Of these seventeen children nine were Italians, six were Americans, two were Germans. Five of the children, all of whom except one were Italian, were engaged in selling baskets to the passers-by in markets. Six of the children, all of whom except one were Italian, were selling fruit. Six of the children were selling vegetables and herbs, all of them being Americans and Germans. The occupational characteristics of these different peoples are shown by their children, the Italians predominating in the sale of fruit, the Germans in the sale of the products of their market gardens, the Americans, all of whom were boys, in the sale of the herbs they had gathered or the vegetables cultivated on their home farms.

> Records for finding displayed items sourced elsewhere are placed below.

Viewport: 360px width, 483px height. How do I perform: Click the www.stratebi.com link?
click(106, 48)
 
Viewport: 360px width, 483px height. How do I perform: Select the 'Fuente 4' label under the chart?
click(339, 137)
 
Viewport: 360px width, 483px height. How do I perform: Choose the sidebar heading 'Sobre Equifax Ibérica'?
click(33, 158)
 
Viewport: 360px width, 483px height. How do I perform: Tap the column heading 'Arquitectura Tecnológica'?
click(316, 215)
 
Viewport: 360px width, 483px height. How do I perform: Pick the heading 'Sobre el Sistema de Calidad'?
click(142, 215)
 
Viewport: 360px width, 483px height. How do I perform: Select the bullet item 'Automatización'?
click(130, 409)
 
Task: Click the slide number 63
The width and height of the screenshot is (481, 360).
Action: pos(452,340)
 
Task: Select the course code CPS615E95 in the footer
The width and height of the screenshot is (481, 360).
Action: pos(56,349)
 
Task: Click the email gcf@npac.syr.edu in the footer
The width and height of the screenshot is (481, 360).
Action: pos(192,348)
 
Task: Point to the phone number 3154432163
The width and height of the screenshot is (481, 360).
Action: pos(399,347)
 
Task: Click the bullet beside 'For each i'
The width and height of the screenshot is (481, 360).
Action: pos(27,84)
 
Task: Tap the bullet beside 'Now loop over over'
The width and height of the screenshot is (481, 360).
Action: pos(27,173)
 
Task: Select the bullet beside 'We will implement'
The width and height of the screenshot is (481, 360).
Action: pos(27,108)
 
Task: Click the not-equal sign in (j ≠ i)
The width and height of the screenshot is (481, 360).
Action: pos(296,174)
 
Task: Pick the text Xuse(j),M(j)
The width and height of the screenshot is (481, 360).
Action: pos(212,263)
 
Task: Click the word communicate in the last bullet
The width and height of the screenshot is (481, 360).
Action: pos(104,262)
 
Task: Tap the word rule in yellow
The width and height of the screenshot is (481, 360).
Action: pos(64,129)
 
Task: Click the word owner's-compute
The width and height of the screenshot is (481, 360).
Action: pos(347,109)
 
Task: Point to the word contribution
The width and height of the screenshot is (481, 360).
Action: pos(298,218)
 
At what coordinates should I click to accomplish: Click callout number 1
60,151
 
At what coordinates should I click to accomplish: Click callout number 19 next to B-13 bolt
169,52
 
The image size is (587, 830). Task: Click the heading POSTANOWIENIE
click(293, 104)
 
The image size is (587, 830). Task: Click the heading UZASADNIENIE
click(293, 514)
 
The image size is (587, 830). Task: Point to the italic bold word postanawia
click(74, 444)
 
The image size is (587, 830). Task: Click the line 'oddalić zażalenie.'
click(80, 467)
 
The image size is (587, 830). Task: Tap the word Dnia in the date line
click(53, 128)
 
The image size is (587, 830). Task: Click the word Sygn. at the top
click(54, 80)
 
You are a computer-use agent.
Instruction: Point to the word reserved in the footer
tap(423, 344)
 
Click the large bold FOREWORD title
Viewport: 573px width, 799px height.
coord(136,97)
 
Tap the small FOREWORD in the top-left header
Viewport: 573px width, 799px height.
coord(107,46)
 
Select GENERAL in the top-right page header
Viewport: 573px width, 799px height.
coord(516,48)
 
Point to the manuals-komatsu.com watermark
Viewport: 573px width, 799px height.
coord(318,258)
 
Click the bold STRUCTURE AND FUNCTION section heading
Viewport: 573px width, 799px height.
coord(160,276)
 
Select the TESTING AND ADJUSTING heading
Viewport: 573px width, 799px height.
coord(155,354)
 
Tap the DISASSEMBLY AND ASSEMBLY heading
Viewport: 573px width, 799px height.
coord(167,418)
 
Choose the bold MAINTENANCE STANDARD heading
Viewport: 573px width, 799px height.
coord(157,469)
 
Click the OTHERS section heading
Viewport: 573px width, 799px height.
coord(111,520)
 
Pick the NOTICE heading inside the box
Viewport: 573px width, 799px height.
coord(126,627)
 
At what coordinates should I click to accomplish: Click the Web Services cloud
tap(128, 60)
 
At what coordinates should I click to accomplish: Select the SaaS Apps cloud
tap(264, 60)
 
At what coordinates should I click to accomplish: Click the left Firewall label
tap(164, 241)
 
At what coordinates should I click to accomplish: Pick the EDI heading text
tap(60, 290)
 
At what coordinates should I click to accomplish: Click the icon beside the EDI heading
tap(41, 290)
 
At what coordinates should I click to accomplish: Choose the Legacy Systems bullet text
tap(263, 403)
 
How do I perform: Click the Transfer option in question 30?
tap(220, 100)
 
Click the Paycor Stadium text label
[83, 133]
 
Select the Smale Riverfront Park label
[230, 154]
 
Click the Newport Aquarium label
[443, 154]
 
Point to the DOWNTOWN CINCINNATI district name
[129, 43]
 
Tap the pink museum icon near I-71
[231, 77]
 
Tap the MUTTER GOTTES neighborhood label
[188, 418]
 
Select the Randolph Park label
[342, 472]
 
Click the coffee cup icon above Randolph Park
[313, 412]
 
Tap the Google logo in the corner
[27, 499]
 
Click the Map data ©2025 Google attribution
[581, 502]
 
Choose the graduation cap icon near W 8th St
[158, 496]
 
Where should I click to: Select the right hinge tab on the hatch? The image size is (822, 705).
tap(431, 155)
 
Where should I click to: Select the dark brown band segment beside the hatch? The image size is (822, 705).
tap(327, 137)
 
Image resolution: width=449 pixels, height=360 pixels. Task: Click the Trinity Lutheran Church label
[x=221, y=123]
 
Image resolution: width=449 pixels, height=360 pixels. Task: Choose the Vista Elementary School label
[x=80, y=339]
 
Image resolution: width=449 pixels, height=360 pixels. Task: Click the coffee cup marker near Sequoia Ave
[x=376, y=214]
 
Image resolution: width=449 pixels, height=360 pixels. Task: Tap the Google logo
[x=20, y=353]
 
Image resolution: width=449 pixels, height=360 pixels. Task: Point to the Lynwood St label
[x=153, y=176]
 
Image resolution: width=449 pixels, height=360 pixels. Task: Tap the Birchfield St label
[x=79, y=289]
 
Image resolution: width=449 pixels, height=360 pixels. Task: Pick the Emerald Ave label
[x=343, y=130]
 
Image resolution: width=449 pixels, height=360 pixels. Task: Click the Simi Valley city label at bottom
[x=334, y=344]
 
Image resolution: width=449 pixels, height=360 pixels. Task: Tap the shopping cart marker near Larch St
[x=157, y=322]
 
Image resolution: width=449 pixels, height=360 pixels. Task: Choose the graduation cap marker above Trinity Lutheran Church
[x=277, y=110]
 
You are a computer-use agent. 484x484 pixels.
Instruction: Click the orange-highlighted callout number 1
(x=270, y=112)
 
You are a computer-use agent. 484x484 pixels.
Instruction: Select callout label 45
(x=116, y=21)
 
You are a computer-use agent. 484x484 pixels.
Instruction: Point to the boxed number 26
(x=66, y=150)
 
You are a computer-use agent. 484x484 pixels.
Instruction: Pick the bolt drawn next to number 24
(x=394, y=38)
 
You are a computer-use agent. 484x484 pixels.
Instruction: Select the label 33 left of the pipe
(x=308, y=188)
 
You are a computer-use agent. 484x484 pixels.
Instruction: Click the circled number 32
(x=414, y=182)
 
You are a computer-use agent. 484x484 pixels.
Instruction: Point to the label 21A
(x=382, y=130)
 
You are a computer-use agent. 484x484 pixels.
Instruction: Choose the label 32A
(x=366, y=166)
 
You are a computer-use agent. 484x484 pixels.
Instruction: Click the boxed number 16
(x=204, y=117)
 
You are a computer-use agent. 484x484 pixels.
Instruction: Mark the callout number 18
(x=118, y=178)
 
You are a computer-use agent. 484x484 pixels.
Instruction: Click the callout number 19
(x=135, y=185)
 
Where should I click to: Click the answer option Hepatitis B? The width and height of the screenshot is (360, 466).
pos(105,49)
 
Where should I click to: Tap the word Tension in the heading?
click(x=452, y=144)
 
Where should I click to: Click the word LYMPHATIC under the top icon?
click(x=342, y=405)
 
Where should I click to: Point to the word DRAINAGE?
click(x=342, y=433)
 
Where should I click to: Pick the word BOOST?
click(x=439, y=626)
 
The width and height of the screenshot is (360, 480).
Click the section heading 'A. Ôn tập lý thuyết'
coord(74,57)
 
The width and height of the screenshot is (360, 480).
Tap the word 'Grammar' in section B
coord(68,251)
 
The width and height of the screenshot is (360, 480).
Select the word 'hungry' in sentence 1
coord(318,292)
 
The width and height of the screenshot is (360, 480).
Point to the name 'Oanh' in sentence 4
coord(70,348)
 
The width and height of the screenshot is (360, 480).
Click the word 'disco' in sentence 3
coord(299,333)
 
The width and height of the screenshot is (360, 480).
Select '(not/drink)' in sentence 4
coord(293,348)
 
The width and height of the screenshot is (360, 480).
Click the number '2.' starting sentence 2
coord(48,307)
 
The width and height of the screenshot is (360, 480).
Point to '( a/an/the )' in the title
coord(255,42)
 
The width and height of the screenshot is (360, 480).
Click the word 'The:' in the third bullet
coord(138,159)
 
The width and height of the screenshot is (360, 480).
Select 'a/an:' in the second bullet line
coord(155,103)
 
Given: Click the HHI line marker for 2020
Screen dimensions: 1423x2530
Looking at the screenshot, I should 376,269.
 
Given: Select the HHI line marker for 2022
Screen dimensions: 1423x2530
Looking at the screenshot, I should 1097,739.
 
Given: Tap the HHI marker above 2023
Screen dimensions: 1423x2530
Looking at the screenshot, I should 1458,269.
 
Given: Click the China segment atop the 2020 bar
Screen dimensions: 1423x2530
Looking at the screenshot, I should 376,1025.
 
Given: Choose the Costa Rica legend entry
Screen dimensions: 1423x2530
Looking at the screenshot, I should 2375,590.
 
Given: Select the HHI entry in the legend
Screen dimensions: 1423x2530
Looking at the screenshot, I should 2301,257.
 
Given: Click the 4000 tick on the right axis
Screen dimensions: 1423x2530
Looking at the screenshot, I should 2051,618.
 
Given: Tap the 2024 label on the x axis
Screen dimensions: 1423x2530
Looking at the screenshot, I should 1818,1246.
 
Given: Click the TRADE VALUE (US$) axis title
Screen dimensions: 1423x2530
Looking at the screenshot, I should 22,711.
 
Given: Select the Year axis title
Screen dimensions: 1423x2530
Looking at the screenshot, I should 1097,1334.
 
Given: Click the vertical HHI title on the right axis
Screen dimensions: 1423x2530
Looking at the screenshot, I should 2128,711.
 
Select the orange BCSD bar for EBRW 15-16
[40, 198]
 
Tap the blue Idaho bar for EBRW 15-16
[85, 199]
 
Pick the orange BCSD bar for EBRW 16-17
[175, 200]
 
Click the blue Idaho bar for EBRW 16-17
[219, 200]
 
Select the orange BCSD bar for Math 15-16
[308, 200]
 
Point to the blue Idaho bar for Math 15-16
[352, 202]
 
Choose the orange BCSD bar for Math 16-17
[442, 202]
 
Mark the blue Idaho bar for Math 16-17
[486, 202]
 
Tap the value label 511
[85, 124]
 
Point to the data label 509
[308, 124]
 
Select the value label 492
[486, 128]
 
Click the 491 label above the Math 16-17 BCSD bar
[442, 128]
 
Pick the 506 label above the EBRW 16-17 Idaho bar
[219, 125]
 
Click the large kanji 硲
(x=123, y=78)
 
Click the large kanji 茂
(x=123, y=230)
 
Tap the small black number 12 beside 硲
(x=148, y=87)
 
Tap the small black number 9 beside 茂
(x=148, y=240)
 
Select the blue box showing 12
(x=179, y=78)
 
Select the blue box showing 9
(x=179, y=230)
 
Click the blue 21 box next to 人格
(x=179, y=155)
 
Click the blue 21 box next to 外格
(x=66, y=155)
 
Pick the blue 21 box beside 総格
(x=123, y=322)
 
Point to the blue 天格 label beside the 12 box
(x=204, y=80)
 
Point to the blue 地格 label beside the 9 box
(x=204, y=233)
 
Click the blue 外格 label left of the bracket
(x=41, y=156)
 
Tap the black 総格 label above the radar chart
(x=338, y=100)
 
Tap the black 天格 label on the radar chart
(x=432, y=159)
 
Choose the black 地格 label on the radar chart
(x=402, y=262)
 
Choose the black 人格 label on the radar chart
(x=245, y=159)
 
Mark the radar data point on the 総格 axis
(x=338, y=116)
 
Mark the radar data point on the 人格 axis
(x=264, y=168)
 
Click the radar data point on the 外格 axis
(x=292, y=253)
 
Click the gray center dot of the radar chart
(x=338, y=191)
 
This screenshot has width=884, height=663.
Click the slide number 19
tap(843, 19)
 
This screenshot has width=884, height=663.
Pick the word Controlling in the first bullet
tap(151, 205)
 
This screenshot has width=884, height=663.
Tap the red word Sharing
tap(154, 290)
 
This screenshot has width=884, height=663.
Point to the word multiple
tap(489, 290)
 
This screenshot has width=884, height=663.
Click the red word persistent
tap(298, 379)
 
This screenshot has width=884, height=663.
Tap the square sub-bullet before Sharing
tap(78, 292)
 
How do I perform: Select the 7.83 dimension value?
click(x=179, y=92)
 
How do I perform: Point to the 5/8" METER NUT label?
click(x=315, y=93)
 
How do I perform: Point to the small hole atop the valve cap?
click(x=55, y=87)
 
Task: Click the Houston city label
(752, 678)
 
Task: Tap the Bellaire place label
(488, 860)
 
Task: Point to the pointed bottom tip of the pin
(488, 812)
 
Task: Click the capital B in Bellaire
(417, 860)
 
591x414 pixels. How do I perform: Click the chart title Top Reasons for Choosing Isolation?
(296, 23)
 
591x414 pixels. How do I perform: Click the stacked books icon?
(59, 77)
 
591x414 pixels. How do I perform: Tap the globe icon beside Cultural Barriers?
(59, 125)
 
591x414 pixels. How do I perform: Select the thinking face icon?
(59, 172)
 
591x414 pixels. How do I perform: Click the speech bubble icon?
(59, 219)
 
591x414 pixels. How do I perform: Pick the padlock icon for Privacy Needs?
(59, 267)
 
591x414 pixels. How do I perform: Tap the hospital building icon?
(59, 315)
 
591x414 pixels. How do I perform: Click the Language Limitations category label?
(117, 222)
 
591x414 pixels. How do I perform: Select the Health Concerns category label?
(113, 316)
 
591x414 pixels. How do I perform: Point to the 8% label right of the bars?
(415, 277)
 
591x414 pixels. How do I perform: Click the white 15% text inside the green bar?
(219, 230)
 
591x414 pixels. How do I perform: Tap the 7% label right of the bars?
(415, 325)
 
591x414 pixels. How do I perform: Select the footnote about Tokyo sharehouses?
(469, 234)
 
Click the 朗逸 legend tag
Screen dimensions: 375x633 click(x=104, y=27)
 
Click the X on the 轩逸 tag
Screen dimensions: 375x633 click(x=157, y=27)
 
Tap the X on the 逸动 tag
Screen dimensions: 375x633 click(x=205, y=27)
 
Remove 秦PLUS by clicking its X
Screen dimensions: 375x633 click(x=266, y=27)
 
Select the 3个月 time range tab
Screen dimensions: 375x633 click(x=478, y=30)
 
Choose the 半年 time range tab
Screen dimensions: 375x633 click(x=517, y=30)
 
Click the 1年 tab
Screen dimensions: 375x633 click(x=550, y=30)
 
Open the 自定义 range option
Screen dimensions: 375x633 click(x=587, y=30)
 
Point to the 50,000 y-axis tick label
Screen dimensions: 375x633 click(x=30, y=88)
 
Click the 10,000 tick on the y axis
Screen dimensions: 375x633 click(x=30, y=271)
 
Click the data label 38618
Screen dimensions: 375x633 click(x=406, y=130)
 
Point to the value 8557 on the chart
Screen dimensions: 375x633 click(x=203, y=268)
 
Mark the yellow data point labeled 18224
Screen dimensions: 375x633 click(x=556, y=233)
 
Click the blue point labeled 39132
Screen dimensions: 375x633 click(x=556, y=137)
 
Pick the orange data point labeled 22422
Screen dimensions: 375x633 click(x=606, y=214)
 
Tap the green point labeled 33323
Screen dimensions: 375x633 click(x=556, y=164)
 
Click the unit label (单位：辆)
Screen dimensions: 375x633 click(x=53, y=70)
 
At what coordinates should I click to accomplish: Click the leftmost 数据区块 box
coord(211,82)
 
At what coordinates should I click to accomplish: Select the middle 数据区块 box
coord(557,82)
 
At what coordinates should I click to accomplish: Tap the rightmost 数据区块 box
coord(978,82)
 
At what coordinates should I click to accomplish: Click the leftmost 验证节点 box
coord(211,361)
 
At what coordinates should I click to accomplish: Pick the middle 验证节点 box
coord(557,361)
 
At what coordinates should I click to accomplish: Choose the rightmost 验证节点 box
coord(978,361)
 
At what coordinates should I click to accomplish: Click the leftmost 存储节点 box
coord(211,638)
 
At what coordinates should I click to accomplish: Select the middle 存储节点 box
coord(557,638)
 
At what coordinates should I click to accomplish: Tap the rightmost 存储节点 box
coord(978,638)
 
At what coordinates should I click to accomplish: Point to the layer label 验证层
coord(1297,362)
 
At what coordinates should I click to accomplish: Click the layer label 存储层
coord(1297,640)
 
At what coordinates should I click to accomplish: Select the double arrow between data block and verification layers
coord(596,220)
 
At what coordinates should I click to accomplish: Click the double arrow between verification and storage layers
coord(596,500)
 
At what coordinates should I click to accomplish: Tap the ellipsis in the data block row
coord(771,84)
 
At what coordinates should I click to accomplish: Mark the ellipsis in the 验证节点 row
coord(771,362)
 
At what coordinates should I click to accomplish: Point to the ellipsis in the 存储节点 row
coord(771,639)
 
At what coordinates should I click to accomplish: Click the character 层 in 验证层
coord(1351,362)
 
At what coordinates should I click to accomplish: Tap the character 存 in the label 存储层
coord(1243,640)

Of these seventeen children nine were in their normal grades at school, while eight were backward and none ahead of their proper grades. This large percentage of retardation is due principally to the lack of time for preparation of school lessons on the part of these children, as much of their afternoons and evenings is taken up either with the work of selling in the markets or with the work of assisting with the garden duties at home. Of the eight backward children, four were Italians and four were Americans. One of the backward Italian girls was fourteen years of age and had left school three weeks prior to the inquiry; she was the oldest of six children; her father was dead, and she was working for her mother in their fruit store selling the fruit from early morning until midnight every day in the week except Sunday. As she was the oldest child in the family, it is of course easily seen that her retardation in school was largely due to her having been kept at work in the shop during the afternoons and evenings while she was still attending school. An American boy, who, although twelve years of age, was only in the third grade at school, was employed by his parents to sell baskets in the market, in spite of the fact that his father had a store and was fully able to support the child properly. This boy was found, as were many other such children, selling baskets in the market at eleven o'clock at night after having been there since early in the morning. A thirteen-year-old Italian boy was only in the fifth grade; he was selling baskets in one market in the morning and in another market during the afternoon and evening; both of his parents were living, andhis father had a "city job." There were six children in the family, two of whom were older and employed. The entire family of eight persons occupied two rooms.

It is noteworthy that the fathers of twelve of the children were living, only five being dead; while the mothers of fifteen were living, only two being dead. Not a single child was a full orphan. In the great majority of cases it was not necessary for these children to work so prematurely.